Trabajamos juntos en un documental sobre la vida del cardenal Silva Henríquez el año 1997. Él como director, yo como músico. Luego nos vimos el año 2006 cuando registró magistralmente nuestro trabajo musical llamado Esencial.
Tenía Ricardo la obsesión de querer filmar el cómo los músicos se conectan para interpretar la música, el gesto, la respiración, la frase musical, la relación de cada cual con su instrumento. Quería entrar en el mundo fantástico de las notas musicales. Hay que ver ese trabajo suyo para—más allá de preferencias artísticas—entender su intensa sensibilidad y su pulcra y humana estética.

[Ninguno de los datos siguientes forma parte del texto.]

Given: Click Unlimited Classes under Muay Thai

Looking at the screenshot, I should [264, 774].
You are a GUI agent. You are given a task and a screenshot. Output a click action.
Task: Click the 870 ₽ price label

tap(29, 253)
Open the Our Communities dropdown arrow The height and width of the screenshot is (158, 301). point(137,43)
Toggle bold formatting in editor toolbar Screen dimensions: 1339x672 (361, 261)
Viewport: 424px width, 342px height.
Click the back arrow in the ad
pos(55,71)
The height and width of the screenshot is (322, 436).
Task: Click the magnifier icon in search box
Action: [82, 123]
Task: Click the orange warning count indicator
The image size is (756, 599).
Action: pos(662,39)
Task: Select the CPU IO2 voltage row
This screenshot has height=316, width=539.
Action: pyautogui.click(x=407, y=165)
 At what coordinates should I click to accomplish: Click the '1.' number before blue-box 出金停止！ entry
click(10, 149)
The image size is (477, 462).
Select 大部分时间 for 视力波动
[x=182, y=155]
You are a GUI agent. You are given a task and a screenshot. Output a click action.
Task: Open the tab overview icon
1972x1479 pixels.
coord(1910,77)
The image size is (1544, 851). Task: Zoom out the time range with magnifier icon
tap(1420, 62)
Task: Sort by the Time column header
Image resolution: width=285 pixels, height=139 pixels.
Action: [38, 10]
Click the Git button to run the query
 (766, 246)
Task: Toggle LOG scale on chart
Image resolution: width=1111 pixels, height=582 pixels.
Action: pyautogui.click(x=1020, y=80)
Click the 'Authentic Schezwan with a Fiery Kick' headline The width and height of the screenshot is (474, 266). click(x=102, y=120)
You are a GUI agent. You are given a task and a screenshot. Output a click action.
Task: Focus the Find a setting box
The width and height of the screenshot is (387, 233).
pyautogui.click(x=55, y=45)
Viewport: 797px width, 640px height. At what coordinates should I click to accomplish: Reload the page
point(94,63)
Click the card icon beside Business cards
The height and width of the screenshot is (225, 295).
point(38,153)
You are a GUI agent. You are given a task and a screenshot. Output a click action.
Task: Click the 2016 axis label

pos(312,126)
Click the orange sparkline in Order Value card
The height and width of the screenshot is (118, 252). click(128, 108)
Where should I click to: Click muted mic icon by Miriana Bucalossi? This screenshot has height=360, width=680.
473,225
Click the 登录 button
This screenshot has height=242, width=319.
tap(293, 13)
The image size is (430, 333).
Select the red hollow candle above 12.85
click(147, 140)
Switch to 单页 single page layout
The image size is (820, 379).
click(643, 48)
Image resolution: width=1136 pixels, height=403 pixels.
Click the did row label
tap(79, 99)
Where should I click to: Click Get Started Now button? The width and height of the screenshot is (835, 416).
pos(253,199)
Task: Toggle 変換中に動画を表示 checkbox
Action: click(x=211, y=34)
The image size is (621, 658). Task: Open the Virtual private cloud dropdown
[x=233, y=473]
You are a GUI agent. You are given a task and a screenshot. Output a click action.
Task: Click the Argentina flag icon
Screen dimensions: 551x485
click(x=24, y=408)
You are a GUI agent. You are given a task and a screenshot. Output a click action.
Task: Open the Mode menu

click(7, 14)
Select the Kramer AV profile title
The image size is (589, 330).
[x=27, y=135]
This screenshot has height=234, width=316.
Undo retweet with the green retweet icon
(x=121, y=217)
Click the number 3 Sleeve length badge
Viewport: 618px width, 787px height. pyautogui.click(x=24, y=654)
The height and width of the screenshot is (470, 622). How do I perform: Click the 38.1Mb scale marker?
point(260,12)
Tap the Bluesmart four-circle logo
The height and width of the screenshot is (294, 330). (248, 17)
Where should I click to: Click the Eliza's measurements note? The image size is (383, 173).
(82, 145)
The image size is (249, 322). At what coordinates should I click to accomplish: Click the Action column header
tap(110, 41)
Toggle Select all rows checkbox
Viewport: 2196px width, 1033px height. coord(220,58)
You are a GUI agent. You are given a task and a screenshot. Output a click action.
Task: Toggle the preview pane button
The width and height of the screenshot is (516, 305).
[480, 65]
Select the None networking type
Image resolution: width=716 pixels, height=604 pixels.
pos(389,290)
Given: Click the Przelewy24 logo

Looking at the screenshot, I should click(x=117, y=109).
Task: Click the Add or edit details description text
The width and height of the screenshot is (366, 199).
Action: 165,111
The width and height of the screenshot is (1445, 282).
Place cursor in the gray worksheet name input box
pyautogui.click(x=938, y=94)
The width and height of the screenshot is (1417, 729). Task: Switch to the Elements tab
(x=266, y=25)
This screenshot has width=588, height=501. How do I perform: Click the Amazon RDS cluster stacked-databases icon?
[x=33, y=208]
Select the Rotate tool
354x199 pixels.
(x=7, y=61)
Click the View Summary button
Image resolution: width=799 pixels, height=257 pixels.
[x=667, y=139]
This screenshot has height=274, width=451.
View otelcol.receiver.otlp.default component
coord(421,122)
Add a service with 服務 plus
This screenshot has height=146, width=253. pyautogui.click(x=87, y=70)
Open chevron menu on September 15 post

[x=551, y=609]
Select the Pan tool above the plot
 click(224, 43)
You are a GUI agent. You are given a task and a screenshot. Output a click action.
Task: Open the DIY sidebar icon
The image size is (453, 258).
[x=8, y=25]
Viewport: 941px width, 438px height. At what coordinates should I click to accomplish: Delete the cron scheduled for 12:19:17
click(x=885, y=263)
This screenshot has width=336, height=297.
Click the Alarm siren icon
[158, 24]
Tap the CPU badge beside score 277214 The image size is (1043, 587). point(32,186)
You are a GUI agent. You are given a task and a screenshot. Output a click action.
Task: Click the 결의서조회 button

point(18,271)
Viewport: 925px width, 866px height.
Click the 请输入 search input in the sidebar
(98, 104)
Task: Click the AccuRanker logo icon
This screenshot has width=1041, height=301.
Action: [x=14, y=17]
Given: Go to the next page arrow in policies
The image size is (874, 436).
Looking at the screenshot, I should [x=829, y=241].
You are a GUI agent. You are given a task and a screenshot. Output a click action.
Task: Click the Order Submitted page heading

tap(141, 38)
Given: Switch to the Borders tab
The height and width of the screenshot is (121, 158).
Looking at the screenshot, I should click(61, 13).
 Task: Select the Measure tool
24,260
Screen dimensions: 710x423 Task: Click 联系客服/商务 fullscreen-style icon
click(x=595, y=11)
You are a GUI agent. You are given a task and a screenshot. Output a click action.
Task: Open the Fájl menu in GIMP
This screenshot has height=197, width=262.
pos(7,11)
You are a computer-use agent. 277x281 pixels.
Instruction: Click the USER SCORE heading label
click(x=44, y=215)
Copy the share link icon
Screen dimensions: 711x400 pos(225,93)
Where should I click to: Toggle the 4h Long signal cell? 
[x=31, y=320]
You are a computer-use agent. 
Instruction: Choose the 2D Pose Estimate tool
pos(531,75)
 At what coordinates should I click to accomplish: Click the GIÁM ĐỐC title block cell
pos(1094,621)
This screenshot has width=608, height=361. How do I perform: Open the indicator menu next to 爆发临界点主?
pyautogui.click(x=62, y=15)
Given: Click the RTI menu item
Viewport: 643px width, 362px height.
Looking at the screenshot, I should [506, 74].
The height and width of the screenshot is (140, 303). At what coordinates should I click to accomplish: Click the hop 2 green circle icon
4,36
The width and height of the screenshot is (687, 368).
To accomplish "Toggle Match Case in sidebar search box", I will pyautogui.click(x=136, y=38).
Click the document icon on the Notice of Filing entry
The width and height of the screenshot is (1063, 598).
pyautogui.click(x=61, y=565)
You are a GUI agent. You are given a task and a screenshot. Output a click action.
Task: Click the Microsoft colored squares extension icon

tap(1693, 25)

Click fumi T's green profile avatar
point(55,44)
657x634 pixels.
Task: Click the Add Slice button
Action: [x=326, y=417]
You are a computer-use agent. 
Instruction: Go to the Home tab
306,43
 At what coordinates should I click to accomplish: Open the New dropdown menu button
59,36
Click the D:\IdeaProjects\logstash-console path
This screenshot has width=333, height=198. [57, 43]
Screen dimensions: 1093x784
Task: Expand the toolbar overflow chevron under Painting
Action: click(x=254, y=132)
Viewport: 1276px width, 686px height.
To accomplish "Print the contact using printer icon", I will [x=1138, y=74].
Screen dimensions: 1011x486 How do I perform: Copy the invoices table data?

Luego otro trabajo, nuestro disco con Eva Ayllón filmado en el Café Torres de la Alameda en Santiago, año 2011 en medio de su lucha por seguir viviendo.
Admirable cómo Ricardo sabía compartir con los jóvenes cineastas y les daba importantes responsabilidades. Así fue en ambos trabajos con el Inti-Illimani histórico.
Lástima por su familia y sus hijas muy cercanas a las mías. Para ellas nuestro afecto inmenso de grupo. Lástima, porque algo extraño y fuerte sucede cuando muere un artista que apreciamos. Algo se nos extravía. Y eso que es indescifrable y poderoso nos conmueve.
Quizás si no sea otra cosa que lo que él buscaba con sus arte cinematográfico. Eso que desvela a los artistas verdaderos y que los deja como suspendidos en el tiempo para que así los recordemos. Como Ricardo Larraín, el cineasta.